The valve mechanism 20 is shown pressurised in FIG. 7. The flange 25 has been forced down by the rising water pressure causing closure of the passageway in the spring guide 28 from the port 13 to the outlet port 15. The flange 25 of the piston 21 is thus forced against the valve seat 30 and the piston 21 is held there by water pressure on top of the flange 25 acting to compress the spring 31. At this stage the ball 24 falls out of the recess 26 into the recess 23 on the top of the piston 21 (see arrow in FIG. 7).

No water can flow through the water ports 13 and 15 and no water can pass the seal between the flange 25 and the valve seat 30 and if there is correct latching this causes a rise in water pressure indicating the correct seating and latching of the inner tube. After a predetermined rise in water pressure, the water pump is stopped, the pressure in the system vented to atmosphere and the piston 21 forced to the top of its stroke again by the spring 31 thereby allowing water to flow through the ports 13 and 15 and drilling can commence in the sure and certain knowledge no mis-latch has occurred.

Claims

1. A latch body and valve mechanism for providing a positive indication of the correct latching of an inner tube assembly having a water inlet port above a latching shoulder and a water outlet port below the latching shoulder, and wherein the valve mechanism comprises a piston moveable within a first cylinder above the inlet port between an uncocked position and a cocked position in which a cocking mechanism restricts movement of one end of the piston into the first cylinder, the piston having a sealing flange at its other end, a second cylinder between the inlet port and outlet port having a spring guide therein, the spring guide having a valve seat facing the sealing flange and an opening at its other end leading to the outlet port, a spring within the spring guide adapted to bear against the flange of the piston, the arrangement being such that when the piston is in the cocked position the flange is within the top of the second cylinder adjacent to but spaced from the valve seat and prevented from moving away from the valve seat by the cocking mechanism, the flange being forced against the valve seat by water pressure to close the valve and uncock the piston.

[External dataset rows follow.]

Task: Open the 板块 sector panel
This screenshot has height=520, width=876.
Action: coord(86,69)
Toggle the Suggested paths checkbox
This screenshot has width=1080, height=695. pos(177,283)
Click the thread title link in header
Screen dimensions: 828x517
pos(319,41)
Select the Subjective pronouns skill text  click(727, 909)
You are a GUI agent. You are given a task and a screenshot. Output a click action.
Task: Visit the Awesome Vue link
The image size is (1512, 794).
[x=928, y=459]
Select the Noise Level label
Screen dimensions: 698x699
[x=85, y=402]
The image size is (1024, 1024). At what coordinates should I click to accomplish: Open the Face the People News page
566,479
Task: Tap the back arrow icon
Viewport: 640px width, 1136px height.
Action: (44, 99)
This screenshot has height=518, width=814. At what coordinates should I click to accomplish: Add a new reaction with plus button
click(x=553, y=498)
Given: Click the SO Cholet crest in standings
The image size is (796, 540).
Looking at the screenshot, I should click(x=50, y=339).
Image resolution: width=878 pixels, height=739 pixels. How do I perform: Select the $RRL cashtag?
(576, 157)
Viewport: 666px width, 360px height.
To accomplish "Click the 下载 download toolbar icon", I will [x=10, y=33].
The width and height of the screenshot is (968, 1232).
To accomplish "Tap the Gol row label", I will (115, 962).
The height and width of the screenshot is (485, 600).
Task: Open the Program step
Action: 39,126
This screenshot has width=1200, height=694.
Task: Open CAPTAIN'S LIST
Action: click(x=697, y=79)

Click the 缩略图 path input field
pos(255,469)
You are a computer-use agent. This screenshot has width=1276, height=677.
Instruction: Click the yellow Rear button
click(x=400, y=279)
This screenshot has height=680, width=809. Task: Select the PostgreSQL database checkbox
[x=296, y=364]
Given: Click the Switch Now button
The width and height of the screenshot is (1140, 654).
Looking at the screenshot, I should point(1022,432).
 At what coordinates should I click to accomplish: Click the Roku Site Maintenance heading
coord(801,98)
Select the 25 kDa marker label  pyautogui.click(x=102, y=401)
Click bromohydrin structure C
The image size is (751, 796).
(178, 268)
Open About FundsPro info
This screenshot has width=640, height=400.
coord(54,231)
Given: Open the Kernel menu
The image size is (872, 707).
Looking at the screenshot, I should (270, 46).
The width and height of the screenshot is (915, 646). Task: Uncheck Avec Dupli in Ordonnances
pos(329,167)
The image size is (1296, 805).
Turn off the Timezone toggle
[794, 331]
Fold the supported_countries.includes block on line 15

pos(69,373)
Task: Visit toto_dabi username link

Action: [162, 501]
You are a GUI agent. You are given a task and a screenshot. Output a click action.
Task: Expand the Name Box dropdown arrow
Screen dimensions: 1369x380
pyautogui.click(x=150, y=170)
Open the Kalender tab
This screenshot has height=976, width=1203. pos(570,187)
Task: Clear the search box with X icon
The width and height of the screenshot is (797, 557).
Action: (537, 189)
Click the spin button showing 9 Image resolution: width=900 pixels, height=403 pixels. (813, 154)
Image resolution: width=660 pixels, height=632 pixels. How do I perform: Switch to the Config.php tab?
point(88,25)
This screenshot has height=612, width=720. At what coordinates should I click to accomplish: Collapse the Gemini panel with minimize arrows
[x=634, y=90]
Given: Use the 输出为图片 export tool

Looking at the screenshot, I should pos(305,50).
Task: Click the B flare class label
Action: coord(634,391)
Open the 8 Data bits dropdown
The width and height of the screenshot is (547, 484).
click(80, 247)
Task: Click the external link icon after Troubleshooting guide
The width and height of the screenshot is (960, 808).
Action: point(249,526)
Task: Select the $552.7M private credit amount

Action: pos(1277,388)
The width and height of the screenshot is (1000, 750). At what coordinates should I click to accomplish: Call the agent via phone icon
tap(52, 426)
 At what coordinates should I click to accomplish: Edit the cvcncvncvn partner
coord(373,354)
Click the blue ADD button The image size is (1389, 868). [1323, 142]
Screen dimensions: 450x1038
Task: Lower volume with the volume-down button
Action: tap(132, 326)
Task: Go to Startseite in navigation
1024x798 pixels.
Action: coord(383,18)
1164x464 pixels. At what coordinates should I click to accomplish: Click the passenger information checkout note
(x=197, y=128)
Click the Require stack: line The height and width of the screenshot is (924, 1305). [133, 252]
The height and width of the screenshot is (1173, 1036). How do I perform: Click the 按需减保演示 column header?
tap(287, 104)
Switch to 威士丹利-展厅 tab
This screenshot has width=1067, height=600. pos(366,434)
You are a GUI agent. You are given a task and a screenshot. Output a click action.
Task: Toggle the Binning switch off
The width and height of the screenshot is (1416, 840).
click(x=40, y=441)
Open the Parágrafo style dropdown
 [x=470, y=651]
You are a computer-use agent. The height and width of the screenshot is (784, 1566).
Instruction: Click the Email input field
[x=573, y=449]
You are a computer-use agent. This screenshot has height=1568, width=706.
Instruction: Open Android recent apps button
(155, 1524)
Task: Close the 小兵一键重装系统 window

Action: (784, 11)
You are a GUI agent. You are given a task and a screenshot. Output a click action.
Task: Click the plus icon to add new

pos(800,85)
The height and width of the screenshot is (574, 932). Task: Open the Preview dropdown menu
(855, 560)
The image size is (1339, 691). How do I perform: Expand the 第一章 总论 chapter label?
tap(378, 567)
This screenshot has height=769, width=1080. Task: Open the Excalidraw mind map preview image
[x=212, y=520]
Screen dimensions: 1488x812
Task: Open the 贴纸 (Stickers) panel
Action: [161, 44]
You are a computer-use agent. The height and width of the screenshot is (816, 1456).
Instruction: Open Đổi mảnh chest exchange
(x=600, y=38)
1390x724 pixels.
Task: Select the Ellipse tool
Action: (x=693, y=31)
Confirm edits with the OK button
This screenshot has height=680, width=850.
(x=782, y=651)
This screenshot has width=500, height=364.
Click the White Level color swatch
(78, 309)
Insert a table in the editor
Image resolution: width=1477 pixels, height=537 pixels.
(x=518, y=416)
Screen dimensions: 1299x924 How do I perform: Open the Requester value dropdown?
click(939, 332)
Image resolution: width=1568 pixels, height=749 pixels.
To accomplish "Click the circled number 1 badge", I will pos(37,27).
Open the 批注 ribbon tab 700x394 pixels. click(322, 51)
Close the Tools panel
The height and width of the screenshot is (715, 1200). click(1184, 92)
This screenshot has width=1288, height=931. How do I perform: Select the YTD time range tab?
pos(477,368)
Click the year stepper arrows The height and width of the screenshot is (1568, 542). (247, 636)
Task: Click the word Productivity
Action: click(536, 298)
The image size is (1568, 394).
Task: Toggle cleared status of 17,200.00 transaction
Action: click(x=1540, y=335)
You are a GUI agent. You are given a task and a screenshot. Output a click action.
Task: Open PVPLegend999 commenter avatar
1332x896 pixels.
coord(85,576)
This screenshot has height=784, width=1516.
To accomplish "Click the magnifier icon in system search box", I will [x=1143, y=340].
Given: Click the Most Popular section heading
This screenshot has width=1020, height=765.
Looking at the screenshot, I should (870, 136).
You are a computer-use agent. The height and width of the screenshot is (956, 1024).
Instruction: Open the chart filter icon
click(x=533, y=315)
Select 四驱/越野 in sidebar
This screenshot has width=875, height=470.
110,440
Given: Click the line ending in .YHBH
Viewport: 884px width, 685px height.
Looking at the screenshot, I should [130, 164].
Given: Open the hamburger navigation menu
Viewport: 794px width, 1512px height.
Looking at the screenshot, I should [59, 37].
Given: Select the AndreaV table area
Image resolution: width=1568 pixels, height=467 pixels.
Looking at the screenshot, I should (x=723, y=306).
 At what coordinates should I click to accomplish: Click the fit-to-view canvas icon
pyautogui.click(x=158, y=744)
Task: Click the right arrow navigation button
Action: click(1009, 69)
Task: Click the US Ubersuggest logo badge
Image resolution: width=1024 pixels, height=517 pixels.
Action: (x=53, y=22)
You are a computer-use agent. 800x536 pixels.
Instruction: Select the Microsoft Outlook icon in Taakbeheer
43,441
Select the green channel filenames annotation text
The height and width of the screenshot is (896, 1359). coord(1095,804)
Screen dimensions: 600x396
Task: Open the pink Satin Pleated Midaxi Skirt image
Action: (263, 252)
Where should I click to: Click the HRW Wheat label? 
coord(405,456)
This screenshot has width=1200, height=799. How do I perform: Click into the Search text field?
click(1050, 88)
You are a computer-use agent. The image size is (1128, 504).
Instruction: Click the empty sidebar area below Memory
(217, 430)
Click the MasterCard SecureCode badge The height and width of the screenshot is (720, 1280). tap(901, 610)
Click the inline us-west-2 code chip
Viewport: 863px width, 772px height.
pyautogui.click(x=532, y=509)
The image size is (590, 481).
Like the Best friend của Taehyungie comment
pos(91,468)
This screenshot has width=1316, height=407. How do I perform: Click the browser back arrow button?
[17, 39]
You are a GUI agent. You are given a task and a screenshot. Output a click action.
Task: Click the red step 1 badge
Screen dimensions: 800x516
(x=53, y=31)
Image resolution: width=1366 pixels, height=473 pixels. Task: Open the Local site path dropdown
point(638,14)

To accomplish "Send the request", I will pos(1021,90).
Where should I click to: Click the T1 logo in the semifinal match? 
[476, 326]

2. A latch body and valve mechanism according to claim 1 wherein the cocking mechanism comprises a ball adapted to seat in a recess at the top of the piston away from the flange and the first cylinder has a recess for receiving part of the ball, the arrangement being such that the piston is cocked by withdrawing it from the cylinder so that the ball may sit partly in the recess and bear against the end of the piston to prevent the piston from retracting into the cylinder.

3. A latch body and valve mechanism according to claim 2 wherein the closure of the valve enables the ball to move from the recess in the first cylinder to the recess in the piston so that upon release of the water pressure the piston will be forced by the spring into the first cylinder with the sealing flange of the piston moving away from the valve seat to open the valve.

4. A latch body and valve mechanism according to claim 1 further including a sleeve portion above the valve mechanism having a pair of opposed slots through which latches project to engage an adaptor coupling.

5. A latch body and valve mechanism according to claim 4 wherein each latch has an upper shoulder adapted to engage the adaptor coupling and lower sloping shoulders adapted to be engaged by the lower end of the slot so to retract the latch when the sleeve portion is raised.

6. A latch body and valve mechanism according to claim 2 wherein the piston is cocked by laying the latch body and valve mechanism horizontal, inserting a rotatable tool into the inlet port to engage the upper surface of the sealing flange of the piston, and rotating the tool so that the piston is moved against the action of the spring to allow the ball to partly enter the recess in the first cylinder.